What making the junior national team could mean for Okogie, Tech

Josh Okogie (80) at tryouts for the U.S. U19 team last week in Colorado Springs, Colo. One of 27 invited, Okogie made the 12-man team that will play in the FIBA U19 World Cup in Cairo beginning July 1. (USA Basketball)

Josh Okogie (80) at tryouts for the U.S. U19 team last week in Colorado Springs, Colo. One of 27 invited, Okogie made the 12-man team that will play in the FIBA U19 World Cup in Cairo beginning July 1. (USA Basketball)

Before he left for tryouts for the U.S. U19 national team, Georgia Tech guard Josh Okogie said it would mean everything to him to make the team. He grew up watching his favorite NBA stars such as Carmelo Anthony, Kevin Durant and Steph Curry wear American colors in international competition, and imagined himself one day doing the same.

“An opportunity like this, you can’t just take it for granted,” he said. “I thank God I have the opportunity to even do this.”

Okogie made the team last Thursday, becoming the first player with Tech ties to make a USA team since Chris Bosh played in the 2008 Olympics. He’s the first active Tech player to make the U.S. U19 team since Michael Maddox in 1995.

Beyond the privilege of representing his country, the experience figures to bring considerable return for Okogie, whose team will compete in the FIBA U19 World Cup that runs July 1-9 in Cairo, Egypt.

“I think first and foremost, it’s the opportunity to play for some different coaches and play a different style, which can always help your game,” said Tech assistant coaches Darryl LaBarrie prior to the tryout. “They’re all great coaches in their own right.”

The team is coached by Kentucky coach John Calipari. His assistants are Danny Manning (Wake Forest) and Tad Boyle (Colorado).

Playing for different coaches in a different setting “gives you a different look at the game,” LaBarrie said. “They might have him work on some different things or give him a different way of thinking about the game, which can always be positive.”

Okogie figures to gain confidence from making the team and playing in an international setting. That sort of self-assurance stands to serve him well this coming season, as he takes on a bigger role as a sophomore and the Yellow Jackets’ leading scorer from the past season. Okogie will likely be asked to take on more responsibility as a scorer and leader.

Particularly if he has a successful run in Egypt, Okogie could return with an increased awareness of how he can elevate his team against the ACC.

Merely being selected to the team is a major honor and recognition of ability. Eight members of the 12 members of the 2015 team have turned professional. Five were selected in the first round of last week’s NBA draft. Another was taken in the second round, another was signed to an undrafted free-agent contract and the eighth was a second-rounder in last year’s draft.

On the 2013 team, eight have made the NBA and a ninth was a second-round pick in last week’s draft.

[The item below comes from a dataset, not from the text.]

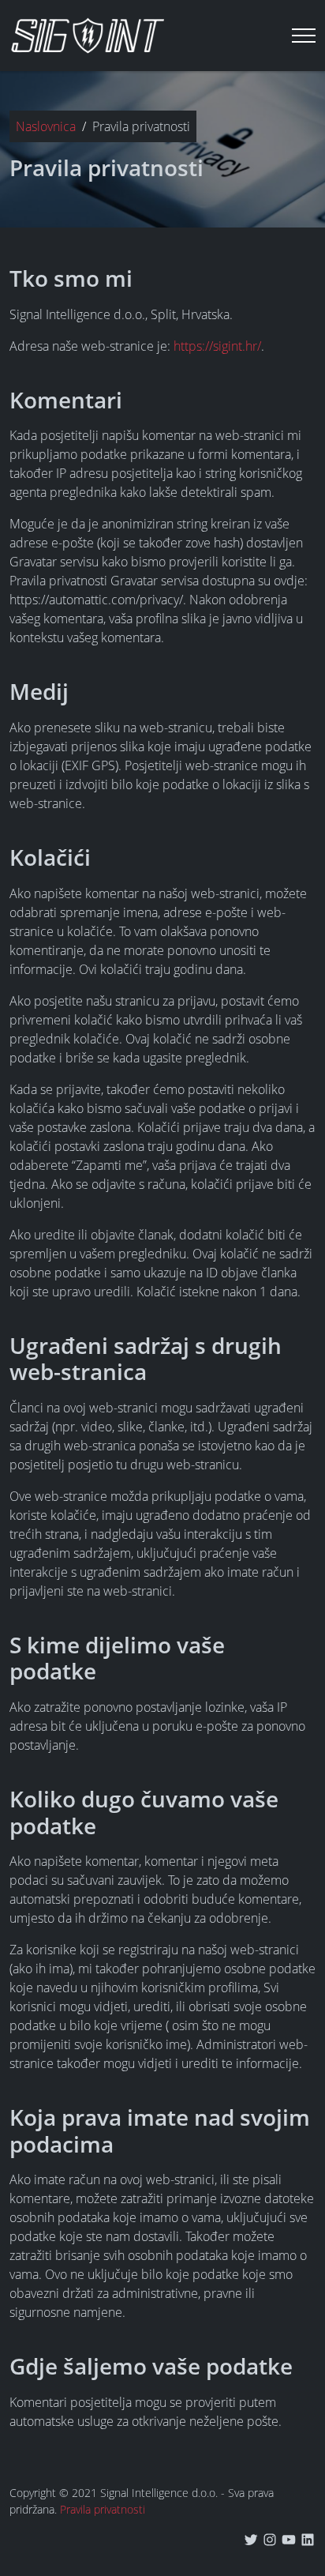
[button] (304, 35)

Okogie’s professional potential will be examined closely.

“You’re going to be exposed to a number of NBA scouts” at the tournament, LaBarrie said.

Okogie’s making the team speaks to his versatility, a trait that Calipari prioritized in selecting the roster. As a freshman, Okogie proved himself an effective slasher, but he was also the team’s most accurate 3-point shooter (38.4 percent) among players with more than 20 attempts.

This summer, he also has dedicated himself to developing as a scorer. Prior to his departure for the tryouts in Colorado Springs, Colo., he was working with LaBarrie on all manner of shotmaking, including floaters and pull-up jumpers at the basket, his post-up game and shooting jumpers off the catch and dribble.

“It’s starting to become second nature to me, so it’s a good thing,” he said prior to the tryouts.

While a most critical member of last year’s team, Okogie made no attempts to fool himself that he had arrived as a player.

“My freshman year, I made a lot of mistakes,” he said. “I’d still be watching film right now if we were trying to go through all the mistakes. I guess we all know collectively what I need to work on and what I need to improve on.”

All of that improvement will be put to the test well before his sophomore season begins in November. He could go into preseason practice with a keener understanding of how much he has improved and what areas he needs to continue to address.

The advantages and benefits could be significant for Okogie. Likewise, Okogie looks like he could be quite an asset for the American team.

“I know what a team needs to win, and I know what it takes to win, so I’m going to do everything in my power to make sure I can put that team in position to win,” he said.